## [WHAT YOU ARE ASKED TO DO]
Without the images, output each record below as it stands.

## [THE DATA]

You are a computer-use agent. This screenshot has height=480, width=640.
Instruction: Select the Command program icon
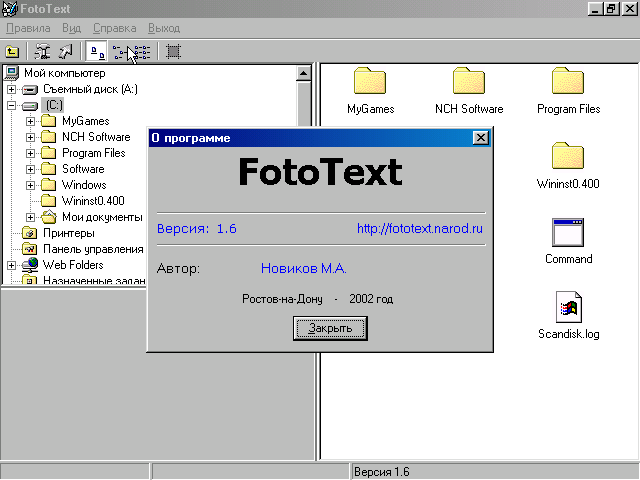(568, 233)
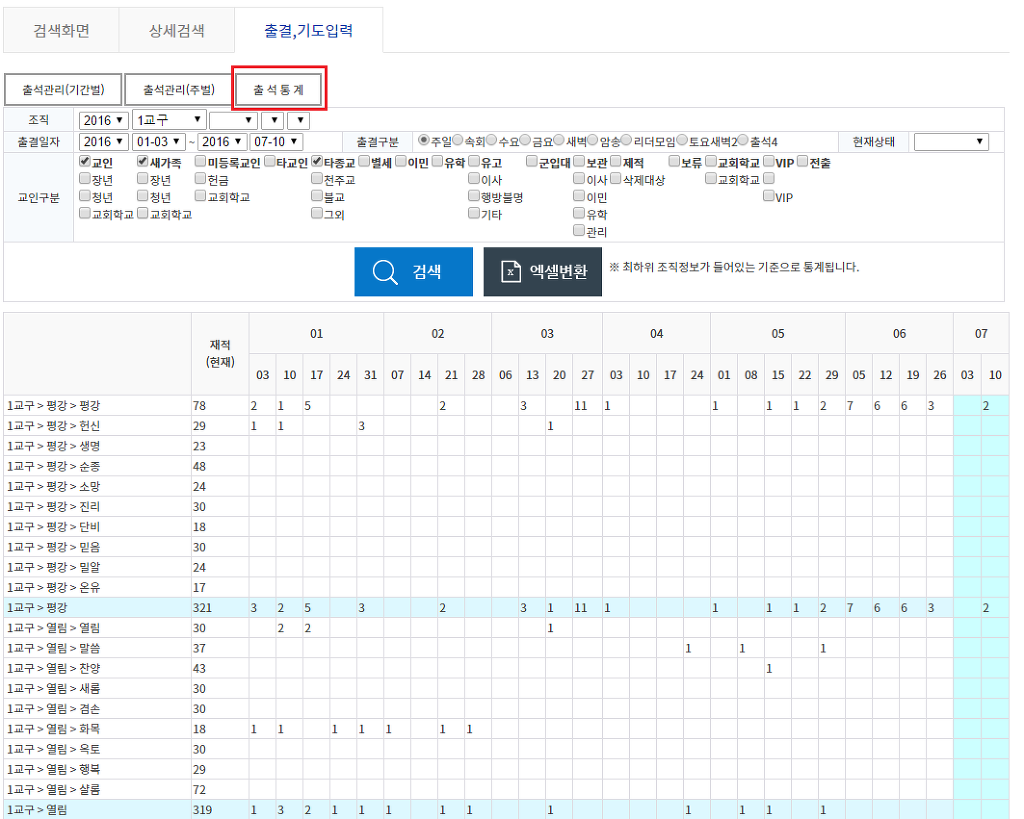
Task: Open the 상세검색 tab
Action: [176, 31]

## [SOLUTION FOR THIS PROBLEM]
You are a computer-use agent. This screenshot has height=480, width=640.
Instruction: Select the Command program icon
(568, 233)
Task: Open the 상세검색 tab
Action: [176, 31]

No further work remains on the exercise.